(Data on where items appear)
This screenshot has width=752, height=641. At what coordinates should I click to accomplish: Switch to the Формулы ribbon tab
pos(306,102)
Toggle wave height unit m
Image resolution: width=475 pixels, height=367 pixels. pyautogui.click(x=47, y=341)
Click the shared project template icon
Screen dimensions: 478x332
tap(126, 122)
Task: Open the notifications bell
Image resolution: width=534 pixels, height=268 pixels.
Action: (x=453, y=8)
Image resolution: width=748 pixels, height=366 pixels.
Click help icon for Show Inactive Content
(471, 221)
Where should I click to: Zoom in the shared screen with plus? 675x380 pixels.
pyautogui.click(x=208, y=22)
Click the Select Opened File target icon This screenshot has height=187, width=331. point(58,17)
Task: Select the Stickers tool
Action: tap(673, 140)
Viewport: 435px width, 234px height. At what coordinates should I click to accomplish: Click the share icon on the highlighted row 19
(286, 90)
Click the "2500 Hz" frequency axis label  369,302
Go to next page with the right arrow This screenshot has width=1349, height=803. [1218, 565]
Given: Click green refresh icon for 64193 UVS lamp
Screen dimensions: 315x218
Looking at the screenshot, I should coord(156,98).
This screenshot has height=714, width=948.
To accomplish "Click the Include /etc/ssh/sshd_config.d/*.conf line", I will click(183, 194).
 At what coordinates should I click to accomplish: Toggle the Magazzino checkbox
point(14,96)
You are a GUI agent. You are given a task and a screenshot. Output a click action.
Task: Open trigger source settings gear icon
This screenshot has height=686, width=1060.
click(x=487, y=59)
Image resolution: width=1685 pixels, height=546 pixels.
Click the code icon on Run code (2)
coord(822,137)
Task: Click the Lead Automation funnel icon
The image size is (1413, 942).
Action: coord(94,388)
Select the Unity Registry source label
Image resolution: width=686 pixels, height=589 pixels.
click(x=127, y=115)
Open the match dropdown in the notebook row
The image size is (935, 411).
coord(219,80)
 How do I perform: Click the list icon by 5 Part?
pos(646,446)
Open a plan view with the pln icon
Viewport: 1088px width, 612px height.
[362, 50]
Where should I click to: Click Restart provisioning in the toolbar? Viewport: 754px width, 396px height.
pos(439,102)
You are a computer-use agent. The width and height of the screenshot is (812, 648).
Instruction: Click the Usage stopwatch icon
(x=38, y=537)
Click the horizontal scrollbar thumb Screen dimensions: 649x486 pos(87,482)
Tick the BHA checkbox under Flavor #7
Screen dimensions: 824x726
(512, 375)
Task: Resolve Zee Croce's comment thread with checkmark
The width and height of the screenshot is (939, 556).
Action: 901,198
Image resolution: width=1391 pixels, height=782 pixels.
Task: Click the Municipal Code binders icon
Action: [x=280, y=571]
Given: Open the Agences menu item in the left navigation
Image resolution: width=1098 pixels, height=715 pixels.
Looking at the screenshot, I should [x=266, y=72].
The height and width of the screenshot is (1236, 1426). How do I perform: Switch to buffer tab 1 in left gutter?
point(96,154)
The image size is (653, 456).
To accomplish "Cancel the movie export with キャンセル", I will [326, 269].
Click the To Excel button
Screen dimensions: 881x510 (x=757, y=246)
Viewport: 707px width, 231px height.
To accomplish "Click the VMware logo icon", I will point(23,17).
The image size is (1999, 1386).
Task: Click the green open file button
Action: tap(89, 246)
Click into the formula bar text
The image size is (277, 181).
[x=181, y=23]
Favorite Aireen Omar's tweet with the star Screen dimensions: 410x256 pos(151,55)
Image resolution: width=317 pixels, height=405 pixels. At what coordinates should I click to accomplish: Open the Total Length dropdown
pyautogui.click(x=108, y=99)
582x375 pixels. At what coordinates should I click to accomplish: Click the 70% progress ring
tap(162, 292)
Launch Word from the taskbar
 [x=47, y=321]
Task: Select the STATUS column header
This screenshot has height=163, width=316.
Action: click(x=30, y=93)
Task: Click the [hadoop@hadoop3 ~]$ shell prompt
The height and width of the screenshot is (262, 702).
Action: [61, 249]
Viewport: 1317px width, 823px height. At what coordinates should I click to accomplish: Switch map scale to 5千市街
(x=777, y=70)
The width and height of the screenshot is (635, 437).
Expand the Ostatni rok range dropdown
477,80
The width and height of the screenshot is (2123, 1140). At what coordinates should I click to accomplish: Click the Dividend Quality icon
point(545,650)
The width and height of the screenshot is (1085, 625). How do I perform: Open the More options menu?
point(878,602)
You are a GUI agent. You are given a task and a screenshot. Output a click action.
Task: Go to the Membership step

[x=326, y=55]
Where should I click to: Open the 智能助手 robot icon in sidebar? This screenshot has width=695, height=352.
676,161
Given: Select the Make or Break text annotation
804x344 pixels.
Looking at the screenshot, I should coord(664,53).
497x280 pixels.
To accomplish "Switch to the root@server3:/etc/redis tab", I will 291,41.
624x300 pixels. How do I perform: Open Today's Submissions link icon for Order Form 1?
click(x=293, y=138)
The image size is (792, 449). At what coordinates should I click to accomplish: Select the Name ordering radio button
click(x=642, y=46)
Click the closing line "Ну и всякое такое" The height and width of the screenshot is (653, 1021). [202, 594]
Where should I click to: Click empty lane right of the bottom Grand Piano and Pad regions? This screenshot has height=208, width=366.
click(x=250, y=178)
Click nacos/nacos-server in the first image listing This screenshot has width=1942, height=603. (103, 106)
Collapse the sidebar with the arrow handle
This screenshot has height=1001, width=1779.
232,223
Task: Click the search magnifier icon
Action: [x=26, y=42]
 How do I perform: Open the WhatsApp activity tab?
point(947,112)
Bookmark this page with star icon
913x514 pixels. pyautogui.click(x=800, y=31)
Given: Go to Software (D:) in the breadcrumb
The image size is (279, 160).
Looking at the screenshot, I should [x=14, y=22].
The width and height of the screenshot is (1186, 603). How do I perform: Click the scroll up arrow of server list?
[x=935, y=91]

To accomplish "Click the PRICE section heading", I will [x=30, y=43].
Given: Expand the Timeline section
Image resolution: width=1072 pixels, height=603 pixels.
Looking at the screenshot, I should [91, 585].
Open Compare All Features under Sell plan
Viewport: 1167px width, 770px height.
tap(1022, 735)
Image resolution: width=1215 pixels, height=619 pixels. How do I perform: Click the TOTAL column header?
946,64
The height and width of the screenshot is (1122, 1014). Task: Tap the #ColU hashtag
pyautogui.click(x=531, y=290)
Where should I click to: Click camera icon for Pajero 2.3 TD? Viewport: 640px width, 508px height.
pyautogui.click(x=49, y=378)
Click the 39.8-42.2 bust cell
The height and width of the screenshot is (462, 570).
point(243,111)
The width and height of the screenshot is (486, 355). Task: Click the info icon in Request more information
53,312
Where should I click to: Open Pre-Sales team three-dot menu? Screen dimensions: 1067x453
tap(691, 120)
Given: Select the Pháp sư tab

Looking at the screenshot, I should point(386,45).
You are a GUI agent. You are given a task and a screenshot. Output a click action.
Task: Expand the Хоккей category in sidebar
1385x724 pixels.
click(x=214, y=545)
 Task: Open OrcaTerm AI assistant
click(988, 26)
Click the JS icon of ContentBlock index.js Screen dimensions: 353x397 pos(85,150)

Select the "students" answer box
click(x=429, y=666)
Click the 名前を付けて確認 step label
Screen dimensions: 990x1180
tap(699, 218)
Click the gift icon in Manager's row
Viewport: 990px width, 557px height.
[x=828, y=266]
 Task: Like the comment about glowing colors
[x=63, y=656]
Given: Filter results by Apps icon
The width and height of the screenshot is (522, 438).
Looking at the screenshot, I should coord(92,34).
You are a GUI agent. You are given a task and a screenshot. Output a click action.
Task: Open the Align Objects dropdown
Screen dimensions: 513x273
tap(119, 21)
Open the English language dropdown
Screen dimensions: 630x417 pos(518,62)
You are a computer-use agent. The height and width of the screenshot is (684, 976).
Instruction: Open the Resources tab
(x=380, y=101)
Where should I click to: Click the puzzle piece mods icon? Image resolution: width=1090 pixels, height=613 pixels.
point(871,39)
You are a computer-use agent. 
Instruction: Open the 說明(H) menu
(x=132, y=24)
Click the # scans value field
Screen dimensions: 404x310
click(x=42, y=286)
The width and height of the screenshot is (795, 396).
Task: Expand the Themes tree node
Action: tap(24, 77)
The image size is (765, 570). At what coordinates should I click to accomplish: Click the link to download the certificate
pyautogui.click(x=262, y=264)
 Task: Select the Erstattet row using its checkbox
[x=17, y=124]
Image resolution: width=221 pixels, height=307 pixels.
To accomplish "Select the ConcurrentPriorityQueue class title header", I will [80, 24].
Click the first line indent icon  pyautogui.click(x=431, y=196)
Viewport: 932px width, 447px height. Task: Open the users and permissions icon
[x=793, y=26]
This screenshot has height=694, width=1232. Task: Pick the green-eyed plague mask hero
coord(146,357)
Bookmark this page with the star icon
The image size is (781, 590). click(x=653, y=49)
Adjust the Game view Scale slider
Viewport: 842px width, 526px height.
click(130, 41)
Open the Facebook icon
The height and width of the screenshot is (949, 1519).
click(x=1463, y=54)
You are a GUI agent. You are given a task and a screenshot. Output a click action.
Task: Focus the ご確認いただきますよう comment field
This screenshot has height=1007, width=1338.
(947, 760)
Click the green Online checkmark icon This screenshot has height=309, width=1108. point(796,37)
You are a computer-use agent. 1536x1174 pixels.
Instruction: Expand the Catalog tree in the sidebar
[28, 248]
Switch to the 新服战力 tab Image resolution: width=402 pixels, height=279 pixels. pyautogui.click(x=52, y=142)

**STATED GOAL:** Output the lines of the data above verbatim, starting at the line that contains "Tick the BHA checkbox under Flavor #7" and ending at the line that contains "Action: [x=280, y=571]", with both of those lines included.

**FULL RESPONSE:**
Tick the BHA checkbox under Flavor #7
Screen dimensions: 824x726
(512, 375)
Task: Resolve Zee Croce's comment thread with checkmark
The width and height of the screenshot is (939, 556).
Action: 901,198
Image resolution: width=1391 pixels, height=782 pixels.
Task: Click the Municipal Code binders icon
Action: [x=280, y=571]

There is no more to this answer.